Masyarakat Sipil Usulkan Solusi Guna Ulang dalam Pertemuan WEF

Ajeng Dwita Ayuningtyas
4 Agustus 2025, 09:14
Tiza Mafira dari Dietplastik Indonesia mengusulkan solusi guna ulang sebagai solusi dari masyarakat sipil untuk mengatasi polusi plastik. Hal itu disampaikan Tiza dalam Beating Plastic Pollution: Solutions Day di World Economic Forum (WEF), Jenewa, Swiss,
Dietplastik Indonesia
Tiza Mafira dari Dietplastik Indonesia mengusulkan solusi guna ulang sebagai solusi dari masyarakat sipil untuk mengatasi polusi plastik. Hal itu disampaikan Tiza dalam Beating Plastic Pollution: Solutions Day di World Economic Forum (WEF), Jenewa, Swiss, pada 3 Agustus 2025.
Button AI SummarizeMembuat ringkasan dengan AI

Koalisi masyarakat sipil Indonesia mengusulkan solusi guna ulang sebagai tindakan proaktif untuk mengurangi polusi plastik. Hal itu disampaikan dalam World Economic Forum (WEF) di Jenewa, Swiss, pada Minggu (3/8).
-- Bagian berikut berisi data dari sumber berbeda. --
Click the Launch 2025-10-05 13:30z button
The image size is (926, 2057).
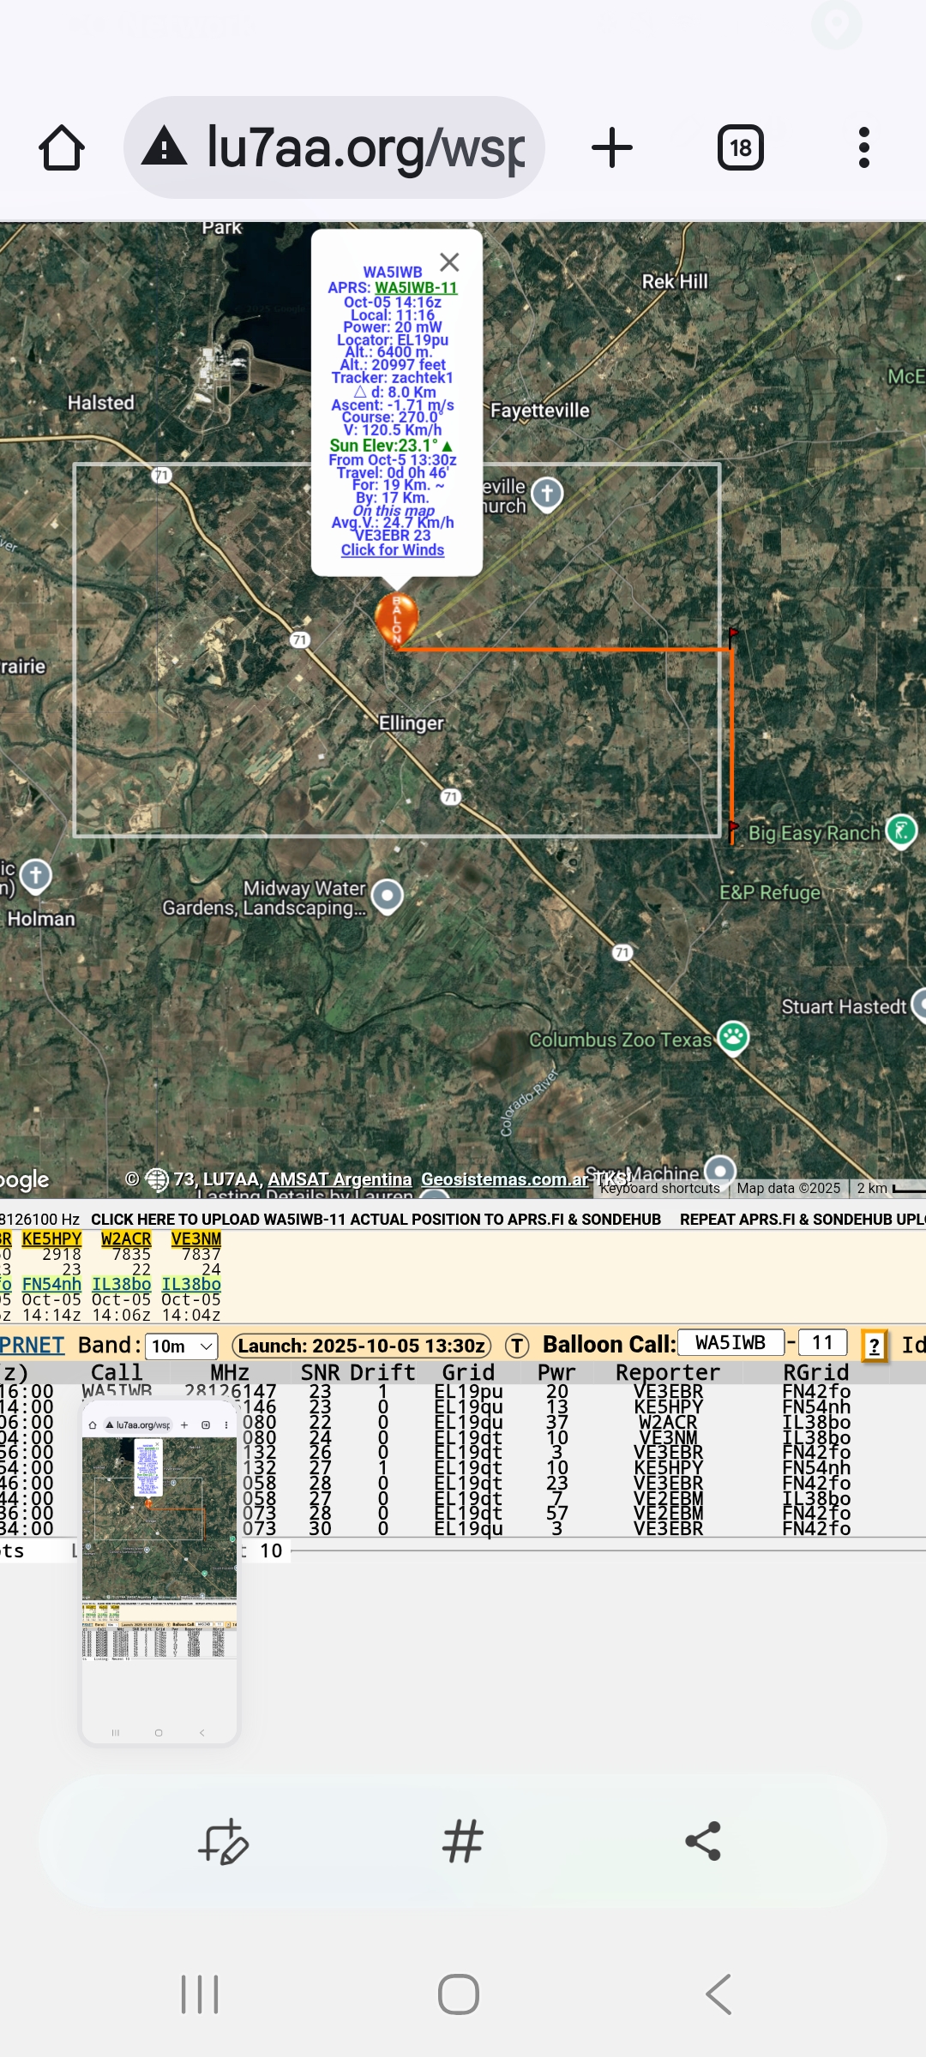point(361,1346)
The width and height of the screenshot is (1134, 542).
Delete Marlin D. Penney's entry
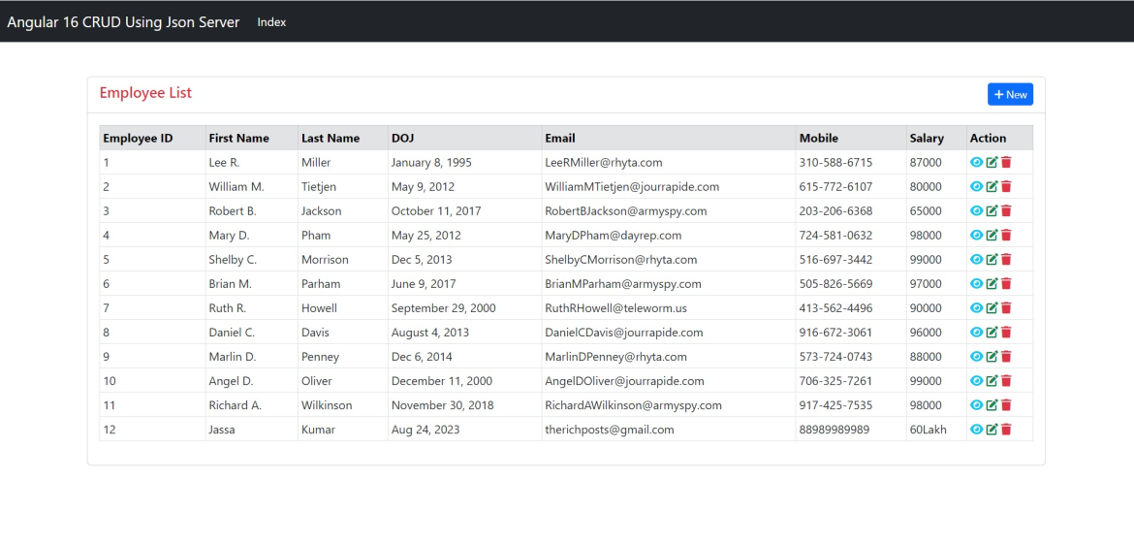coord(1006,356)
Tiza Mafira dari Dietplastik Indonesia mengatakan solusi guna ulang merupakan solusi dari akar rumput yang telah dilakukan selama lebih dari satu dekade.

“Masyarakat tidak menunggu. Kami sudah membangun sistem pengganti plastik sekali pakai,” tutur Tiza dalam sesi Solutions Day World Economic Forum, di Jenewa, Swiss, pada Minggu (3/8).

Ia juga menyoroti dua perspektif berbeda dalam negosiasi perjanjian pengurangan polusi plastik. Sebagian pihak mendorong pelarangan plastik dan bahan kimia berbahaya dari hulu, sementara sebagian lainnya hanya fokus pada pengelolaan sampah di hilir.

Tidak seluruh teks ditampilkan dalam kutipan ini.